Some have emailed asking what is Metoclopramide.
Metoclopramide is used to treat the slow stomach-emptying that can occur in diabetes, and as a second-line treatment for heartburn caused by gastroesophageal reflux. It's sometimes used for the nausea and vomiting that accompany cancer treatment, and migraines.
Regulan or its generic stimulates the stomach to move things along, reducing fullness and reflux of the stomach's contents. It also quashes the urge to vomit. It works by blocking dopamine, a neurochemical that induces vomiting and stomach-slowing.
What is TD?
Tardive dyskinesia is a disorder in which the tongue, mouth and jaw move uncontrollably in abnormal ways. Movements can include eye-blinking and face-jerking, and can occur elsewhere on the body. The movements are "pretty much constant," says Dr. Jeff Bronstein, a neurologist at UCLA's David Geffen School of Medicine, except during sleep.
The disorder can persist for months and years, and in some cases appears to be permanent. Severity can vary, Bronstein says. "Some people can get so bad it's hard for them to eat and swallow because of their tongue movements. And obviously, cosmetically, it's horrible."
Tardive dyskinesia occurs as a side effect of drugs that block dopamine. Once diagnosed, patients are usually taken off the drug. In some patients, the symptoms get better. In many cases, it becomes a permanent neurological disorder. No standard therapy exists, but various drugs have been used as treatments.
How big is the risk?
Jankovic analyzed all 443 tardive dyskinesia patients seen over 25 years at his Baylor clinic. Prior to 2000, the antipsychotic Haldol was the main culprit; since then, metoclopramide has moved to first place.
"It is a public health problem," Jankovic says. "Many of these patients who have metoclopramide-induced movement disorders aren't recognized until . . . they're at pretty advanced stages of the disease."
The main way to limit the risk is by limiting how long the drug is used. The drug is already labeled for short-term use, defined as four to 12 weeks. But a 2007 FDA study found that 20% of patients were prescribed the drug for longer than this.

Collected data
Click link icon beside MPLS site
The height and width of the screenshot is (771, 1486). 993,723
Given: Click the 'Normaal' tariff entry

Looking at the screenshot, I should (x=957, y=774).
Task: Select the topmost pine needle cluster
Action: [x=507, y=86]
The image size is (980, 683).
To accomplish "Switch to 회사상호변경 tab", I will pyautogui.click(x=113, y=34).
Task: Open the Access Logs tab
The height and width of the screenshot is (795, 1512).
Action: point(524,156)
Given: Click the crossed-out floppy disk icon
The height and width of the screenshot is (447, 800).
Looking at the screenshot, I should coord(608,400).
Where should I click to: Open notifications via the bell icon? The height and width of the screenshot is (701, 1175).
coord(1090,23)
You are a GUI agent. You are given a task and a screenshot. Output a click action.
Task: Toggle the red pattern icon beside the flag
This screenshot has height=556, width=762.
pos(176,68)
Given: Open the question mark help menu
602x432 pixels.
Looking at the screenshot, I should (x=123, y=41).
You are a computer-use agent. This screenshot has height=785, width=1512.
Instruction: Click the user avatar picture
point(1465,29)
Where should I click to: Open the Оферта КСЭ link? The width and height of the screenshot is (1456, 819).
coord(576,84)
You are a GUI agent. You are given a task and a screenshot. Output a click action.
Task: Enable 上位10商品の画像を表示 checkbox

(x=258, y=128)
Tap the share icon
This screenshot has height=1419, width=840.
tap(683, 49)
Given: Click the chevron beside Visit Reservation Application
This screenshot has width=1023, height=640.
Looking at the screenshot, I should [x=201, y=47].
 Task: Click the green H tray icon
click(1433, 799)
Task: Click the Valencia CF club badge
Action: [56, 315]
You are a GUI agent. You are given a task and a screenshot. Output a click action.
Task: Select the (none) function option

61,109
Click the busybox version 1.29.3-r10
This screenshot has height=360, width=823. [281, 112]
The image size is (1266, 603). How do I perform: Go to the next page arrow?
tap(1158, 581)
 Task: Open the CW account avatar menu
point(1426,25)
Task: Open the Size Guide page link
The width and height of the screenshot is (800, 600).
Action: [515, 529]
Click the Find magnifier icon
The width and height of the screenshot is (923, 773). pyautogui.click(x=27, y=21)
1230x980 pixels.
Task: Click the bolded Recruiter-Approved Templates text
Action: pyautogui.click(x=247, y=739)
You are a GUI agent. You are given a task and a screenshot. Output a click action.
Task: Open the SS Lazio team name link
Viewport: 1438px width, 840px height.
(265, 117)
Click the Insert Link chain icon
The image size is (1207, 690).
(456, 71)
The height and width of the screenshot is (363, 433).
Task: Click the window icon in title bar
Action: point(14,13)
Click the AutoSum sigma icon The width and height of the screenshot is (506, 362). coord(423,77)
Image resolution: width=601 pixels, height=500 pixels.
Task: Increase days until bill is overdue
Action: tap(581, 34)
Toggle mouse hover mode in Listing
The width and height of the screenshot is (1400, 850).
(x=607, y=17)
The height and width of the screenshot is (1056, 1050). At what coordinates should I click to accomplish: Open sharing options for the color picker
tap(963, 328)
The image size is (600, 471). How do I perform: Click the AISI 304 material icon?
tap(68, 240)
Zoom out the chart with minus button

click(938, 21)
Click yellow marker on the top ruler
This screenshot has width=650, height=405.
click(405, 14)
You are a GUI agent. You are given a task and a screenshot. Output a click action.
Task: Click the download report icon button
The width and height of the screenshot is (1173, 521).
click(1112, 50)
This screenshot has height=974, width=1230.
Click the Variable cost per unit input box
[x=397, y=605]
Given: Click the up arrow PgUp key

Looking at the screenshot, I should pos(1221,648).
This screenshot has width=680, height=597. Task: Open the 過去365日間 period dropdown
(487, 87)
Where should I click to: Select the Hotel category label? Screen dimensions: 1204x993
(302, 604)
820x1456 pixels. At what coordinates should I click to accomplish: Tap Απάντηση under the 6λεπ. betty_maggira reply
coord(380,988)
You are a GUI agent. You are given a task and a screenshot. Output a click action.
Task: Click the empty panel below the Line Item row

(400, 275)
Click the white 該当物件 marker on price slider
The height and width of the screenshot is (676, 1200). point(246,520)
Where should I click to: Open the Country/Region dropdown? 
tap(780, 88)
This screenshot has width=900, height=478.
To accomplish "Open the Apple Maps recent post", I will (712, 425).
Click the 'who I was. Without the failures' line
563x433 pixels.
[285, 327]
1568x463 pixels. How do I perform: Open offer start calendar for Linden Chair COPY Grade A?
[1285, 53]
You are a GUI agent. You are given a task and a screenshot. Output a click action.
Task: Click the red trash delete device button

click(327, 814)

→ Problem
Repeat the metoclopramide text from "Metoclopramide is used" to "except during sleep.", swapping "heartburn" for "indigestion".

→ Expected answer
Metoclopramide is used to treat the slow stomach-emptying that can occur in diabetes, and as a second-line treatment for indigestion caused by gastroesophageal reflux. It's sometimes used for the nausea and vomiting that accompany cancer treatment, and migraines.
Regulan or its generic stimulates the stomach to move things along, reducing fullness and reflux of the stomach's contents. It also quashes the urge to vomit. It works by blocking dopamine, a neurochemical that induces vomiting and stomach-slowing.
What is TD?
Tardive dyskinesia is a disorder in which the tongue, mouth and jaw move uncontrollably in abnormal ways. Movements can include eye-blinking and face-jerking, and can occur elsewhere on the body. The movements are "pretty much constant," says Dr. Jeff Bronstein, a neurologist at UCLA's David Geffen School of Medicine, except during sleep.